Analysis: Rags to riches for Liberman

Fourteen months ago, his Yisrael Beytenu party nearly failed to pass the electoral threshold that was raised at Liberman’s initiative in order to block Arab parties from entering the Knesset.

Avigdor Liberman (photo credit: REUTERS)
Avigdor Liberman
(photo credit: REUTERS)
 American film legend Orson Welles wrote, “Nobody gets justice: People only get good luck or bad luck.”
After many years of criminal investigations and bad luck, Avigdor Liberman now has gotten more good luck than he could have dreamed of in the not too distant past.
Fourteen months ago, his Yisrael Beytenu party nearly failed to pass the electoral threshold that was raised at Liberman’s initiative in order to block Arab parties from entering the Knesset.
Only on Tuesday, it seemed that Liberman’s nemesis, Joint List head Ayman Odeh, would become the head of the opposition in the Knesset that Liberman had been a part of. Odeh would have received regular security briefings while Liberman kvetched outside.
Wednesday, Liberman brilliantly called Netanyahu’s bluff. The prime minister had been using Liberman’s refusal to join the coalition as a pretext to persuade Likud hawks of the need for the Zionist Union to join a unity government. Netanyahu’s associates pushed reporters to use a quote expressing disappointment that Liberman was preventing a wide, rightwing coalition.
Channel 10 even reported that Netanyahu had offered Liberman the Defense portfolio, and he rejected it. Liberman denied the report, but the politician with a reputation for having a short temper did not get angry. He got even by accepting the offer.
Now Liberman, who was once a bouncer in a Jerusalem night club, will be in charge of the latest F-35 planes, tanks and antimissile defense systems.
His party will once again control the Immigration and Absorption Ministry to help his Russian immigrant constituents, and Yisrael Beytenu, which saw two new MKs leave out of boredom, has regained its self-respect.
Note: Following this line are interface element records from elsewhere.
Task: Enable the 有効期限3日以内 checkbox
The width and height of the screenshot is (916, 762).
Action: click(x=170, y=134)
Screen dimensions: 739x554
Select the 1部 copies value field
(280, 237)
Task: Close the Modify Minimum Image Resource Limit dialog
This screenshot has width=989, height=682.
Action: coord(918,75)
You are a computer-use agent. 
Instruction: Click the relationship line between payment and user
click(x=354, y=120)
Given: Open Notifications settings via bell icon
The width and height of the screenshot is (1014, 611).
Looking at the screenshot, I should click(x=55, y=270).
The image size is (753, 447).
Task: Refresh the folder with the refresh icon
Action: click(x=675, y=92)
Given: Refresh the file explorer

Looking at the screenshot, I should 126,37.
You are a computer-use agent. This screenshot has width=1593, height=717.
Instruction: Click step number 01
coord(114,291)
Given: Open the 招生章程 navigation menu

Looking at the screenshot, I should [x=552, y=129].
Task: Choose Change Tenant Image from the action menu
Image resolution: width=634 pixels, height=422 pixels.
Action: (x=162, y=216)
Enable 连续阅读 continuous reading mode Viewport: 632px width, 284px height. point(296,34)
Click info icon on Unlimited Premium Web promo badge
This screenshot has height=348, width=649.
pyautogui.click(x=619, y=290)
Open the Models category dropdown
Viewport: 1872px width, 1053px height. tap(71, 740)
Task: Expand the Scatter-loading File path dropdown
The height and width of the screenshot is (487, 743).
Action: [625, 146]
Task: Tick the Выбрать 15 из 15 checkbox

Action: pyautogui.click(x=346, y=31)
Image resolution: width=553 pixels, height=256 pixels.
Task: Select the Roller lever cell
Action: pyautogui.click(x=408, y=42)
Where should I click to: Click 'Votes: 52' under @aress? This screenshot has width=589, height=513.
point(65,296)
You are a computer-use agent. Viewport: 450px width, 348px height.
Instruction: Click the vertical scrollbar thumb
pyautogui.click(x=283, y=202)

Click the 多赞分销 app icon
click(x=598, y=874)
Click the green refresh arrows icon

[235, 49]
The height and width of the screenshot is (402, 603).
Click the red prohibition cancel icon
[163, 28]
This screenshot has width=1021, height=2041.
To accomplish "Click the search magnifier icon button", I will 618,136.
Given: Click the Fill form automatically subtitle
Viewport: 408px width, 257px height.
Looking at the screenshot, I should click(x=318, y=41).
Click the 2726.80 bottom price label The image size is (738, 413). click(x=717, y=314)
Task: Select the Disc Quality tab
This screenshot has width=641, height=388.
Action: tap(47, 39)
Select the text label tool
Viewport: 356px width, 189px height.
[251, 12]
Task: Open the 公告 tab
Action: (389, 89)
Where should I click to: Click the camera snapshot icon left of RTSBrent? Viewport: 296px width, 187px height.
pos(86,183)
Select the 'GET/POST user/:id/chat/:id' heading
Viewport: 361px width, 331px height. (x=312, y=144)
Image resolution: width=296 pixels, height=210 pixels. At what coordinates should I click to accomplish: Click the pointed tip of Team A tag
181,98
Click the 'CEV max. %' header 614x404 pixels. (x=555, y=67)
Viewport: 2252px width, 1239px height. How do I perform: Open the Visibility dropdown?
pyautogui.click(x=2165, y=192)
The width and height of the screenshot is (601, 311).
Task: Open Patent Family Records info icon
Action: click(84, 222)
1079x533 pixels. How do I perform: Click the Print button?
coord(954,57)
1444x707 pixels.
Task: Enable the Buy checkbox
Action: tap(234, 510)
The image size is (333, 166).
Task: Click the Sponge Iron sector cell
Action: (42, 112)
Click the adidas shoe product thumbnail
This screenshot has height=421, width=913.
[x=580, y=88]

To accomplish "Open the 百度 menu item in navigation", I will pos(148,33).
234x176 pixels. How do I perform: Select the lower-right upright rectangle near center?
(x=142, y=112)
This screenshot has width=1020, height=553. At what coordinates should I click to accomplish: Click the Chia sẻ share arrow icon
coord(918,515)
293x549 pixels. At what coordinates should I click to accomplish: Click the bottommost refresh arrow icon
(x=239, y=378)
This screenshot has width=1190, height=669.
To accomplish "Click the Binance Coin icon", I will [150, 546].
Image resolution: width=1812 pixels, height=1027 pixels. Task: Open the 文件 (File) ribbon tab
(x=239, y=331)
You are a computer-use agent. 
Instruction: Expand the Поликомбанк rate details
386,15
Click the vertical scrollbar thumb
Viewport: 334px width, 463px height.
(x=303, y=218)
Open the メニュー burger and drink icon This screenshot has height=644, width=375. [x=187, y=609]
The opposite can be said of Zionist Union head Isaac Herzog, who, just Tuesday, looked like he would soon be criss-crossing capitals and pitching peace processes as foreign minister. Now that even his low asking price to enter the coalition was rejected by Netanyahu, his chances of getting reelected Labor leader have nosedived.
Herzog warned Netanyahu on Wednesday afternoon that he was choosing between funerals and hope, craziness and sanity. But a few moments later his own sanity had to be questioned when he said that if the prime minister chose Liberman, he and the Zionist Union would bring down the government from the opposition.
If Herzog could not bring down a narrow majority of one that relied on rebellious MK Oren Hazan, how will he topple a solid, 67-MK coalition that is about to pass a two-year budget? But the biggest loser of the day was actually soon-to-be former defense minister Moshe Ya’alon. Even if he winds up becoming foreign minister, the man who built himself up as Israel’s top security authority will now have to give his job to one of his fiercest critics.
Ya’alon’s departure will prove once again that politicians who challenge Netanyahu from within the Likud, as he dared do in recent weeks, pay a hefty price. Politicians on the Center- Left had even talked about supporting him as a challenger to Netanyahu, making him that much more vulnerable to the prime minister’s revenge.
When nearly every Likud minister put out a statement Wednesday calling for Liberman to join the government, it was not only due to their ideological disputes with Herzog but also because they wanted to see their rival Ya’alon fall from grace.
Netanyahu and Ya’alon held a regularly scheduled meeting on security issues Wednesday.
Both sides said afterward that the defense minister’s job security did not come up.
But Liberman was waiting outside, and left his meeting with Netanyahu having received exactly what he wanted.
Liberman emerged the big winner Wednesday, but he should keep in mind another Welles quote for the future.
“If you want a happy ending,” Welles said, “that depends, of course, on where you stop your story.”